• WHAT TO WORK ON: Restate word for word the lines in the listing below, starting at the line containing "This screenshot has height=566, width=680." and ending at the line containing "Open the 文件(F)", both included; leave out the rest.

* * *

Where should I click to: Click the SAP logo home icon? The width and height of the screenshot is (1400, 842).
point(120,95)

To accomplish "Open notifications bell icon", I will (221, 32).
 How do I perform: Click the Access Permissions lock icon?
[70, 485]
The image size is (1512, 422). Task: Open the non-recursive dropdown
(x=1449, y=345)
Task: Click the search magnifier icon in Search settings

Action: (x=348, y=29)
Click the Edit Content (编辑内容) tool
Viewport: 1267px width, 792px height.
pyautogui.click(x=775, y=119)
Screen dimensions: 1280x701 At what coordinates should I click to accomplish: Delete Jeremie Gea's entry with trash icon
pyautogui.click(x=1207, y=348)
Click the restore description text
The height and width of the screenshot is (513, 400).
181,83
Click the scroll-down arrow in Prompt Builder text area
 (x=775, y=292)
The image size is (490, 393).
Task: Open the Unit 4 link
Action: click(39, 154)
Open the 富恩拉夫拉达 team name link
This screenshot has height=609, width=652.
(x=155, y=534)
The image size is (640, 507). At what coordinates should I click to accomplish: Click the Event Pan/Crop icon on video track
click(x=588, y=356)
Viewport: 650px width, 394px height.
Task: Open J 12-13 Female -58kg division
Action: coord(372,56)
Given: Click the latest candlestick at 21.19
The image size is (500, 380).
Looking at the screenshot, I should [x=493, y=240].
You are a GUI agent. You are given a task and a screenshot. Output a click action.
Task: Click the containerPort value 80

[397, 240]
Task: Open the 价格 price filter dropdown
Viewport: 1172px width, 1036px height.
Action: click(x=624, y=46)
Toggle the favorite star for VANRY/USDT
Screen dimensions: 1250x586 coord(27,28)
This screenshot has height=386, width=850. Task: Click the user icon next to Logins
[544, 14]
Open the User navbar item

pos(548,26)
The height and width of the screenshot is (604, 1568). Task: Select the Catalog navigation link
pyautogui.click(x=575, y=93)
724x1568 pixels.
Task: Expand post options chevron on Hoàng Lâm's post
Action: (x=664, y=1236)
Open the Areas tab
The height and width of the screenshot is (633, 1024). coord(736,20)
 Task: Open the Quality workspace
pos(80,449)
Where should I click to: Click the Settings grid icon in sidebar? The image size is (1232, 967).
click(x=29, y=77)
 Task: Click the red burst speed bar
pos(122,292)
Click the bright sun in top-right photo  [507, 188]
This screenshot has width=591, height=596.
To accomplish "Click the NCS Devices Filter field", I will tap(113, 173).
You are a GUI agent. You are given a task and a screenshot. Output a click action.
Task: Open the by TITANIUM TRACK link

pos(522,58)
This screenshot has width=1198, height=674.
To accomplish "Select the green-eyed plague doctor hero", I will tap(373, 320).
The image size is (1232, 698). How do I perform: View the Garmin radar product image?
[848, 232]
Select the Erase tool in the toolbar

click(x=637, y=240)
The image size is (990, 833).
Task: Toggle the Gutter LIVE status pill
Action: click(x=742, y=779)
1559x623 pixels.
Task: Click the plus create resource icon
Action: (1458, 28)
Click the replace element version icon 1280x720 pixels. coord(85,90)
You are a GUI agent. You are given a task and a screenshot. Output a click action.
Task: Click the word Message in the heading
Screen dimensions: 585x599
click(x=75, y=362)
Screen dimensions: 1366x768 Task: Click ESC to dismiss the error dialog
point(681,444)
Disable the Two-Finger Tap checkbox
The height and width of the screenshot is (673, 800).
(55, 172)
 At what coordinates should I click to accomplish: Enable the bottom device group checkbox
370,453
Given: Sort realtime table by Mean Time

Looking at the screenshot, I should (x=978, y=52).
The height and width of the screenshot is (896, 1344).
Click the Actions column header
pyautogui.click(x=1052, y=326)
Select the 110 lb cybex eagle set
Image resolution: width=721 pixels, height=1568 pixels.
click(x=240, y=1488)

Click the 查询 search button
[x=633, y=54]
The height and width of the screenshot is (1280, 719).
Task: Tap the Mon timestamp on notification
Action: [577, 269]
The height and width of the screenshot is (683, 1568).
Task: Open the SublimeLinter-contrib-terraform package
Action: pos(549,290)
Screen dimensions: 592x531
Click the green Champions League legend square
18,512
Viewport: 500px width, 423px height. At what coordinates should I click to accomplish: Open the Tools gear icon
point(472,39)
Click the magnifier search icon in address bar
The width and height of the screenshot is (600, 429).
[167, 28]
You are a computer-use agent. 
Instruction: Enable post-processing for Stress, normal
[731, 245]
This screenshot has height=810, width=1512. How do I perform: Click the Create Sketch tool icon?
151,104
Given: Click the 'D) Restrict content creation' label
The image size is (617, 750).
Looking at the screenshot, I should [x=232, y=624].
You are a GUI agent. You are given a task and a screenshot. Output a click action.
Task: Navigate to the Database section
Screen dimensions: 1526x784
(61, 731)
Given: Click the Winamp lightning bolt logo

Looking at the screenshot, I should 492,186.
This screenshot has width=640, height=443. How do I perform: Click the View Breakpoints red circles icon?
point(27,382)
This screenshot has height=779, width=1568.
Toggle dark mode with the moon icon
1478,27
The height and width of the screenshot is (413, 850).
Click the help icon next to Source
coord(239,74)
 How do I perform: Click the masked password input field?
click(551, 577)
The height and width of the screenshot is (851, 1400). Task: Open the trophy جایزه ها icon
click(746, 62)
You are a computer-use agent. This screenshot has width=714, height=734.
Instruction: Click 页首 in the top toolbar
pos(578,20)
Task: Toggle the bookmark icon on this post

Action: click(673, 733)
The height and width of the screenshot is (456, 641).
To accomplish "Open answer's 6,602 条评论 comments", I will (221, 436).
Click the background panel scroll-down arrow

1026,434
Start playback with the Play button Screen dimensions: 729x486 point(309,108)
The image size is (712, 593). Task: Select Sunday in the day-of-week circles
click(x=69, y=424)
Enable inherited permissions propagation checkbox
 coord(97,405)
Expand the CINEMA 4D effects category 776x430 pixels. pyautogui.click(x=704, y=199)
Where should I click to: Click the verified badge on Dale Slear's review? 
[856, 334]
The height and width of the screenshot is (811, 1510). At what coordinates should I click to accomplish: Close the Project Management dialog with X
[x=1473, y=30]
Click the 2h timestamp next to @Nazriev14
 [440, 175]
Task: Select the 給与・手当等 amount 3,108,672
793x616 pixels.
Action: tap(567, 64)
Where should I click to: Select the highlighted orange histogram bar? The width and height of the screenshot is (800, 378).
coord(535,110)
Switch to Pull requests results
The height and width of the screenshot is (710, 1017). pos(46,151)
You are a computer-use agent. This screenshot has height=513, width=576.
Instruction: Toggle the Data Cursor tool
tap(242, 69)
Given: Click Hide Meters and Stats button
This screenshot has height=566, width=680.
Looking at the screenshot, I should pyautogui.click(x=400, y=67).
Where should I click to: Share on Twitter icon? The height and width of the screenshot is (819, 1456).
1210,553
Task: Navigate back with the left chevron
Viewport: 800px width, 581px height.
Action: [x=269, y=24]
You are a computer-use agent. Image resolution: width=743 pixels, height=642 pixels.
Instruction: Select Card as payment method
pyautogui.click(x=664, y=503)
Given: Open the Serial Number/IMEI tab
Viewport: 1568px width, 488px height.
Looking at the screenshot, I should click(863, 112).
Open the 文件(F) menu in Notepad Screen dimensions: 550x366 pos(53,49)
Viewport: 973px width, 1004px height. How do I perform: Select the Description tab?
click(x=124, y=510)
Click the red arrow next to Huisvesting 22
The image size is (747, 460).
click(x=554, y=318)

* * *

• WRITTEN REPLY:
This screenshot has height=566, width=680.
Looking at the screenshot, I should pyautogui.click(x=400, y=67).
Where should I click to: Share on Twitter icon? The height and width of the screenshot is (819, 1456).
1210,553
Task: Navigate back with the left chevron
Viewport: 800px width, 581px height.
Action: [x=269, y=24]
You are a computer-use agent. Image resolution: width=743 pixels, height=642 pixels.
Instruction: Select Card as payment method
pyautogui.click(x=664, y=503)
Given: Open the Serial Number/IMEI tab
Viewport: 1568px width, 488px height.
Looking at the screenshot, I should click(863, 112).
Open the 文件(F) menu in Notepad Screen dimensions: 550x366 pos(53,49)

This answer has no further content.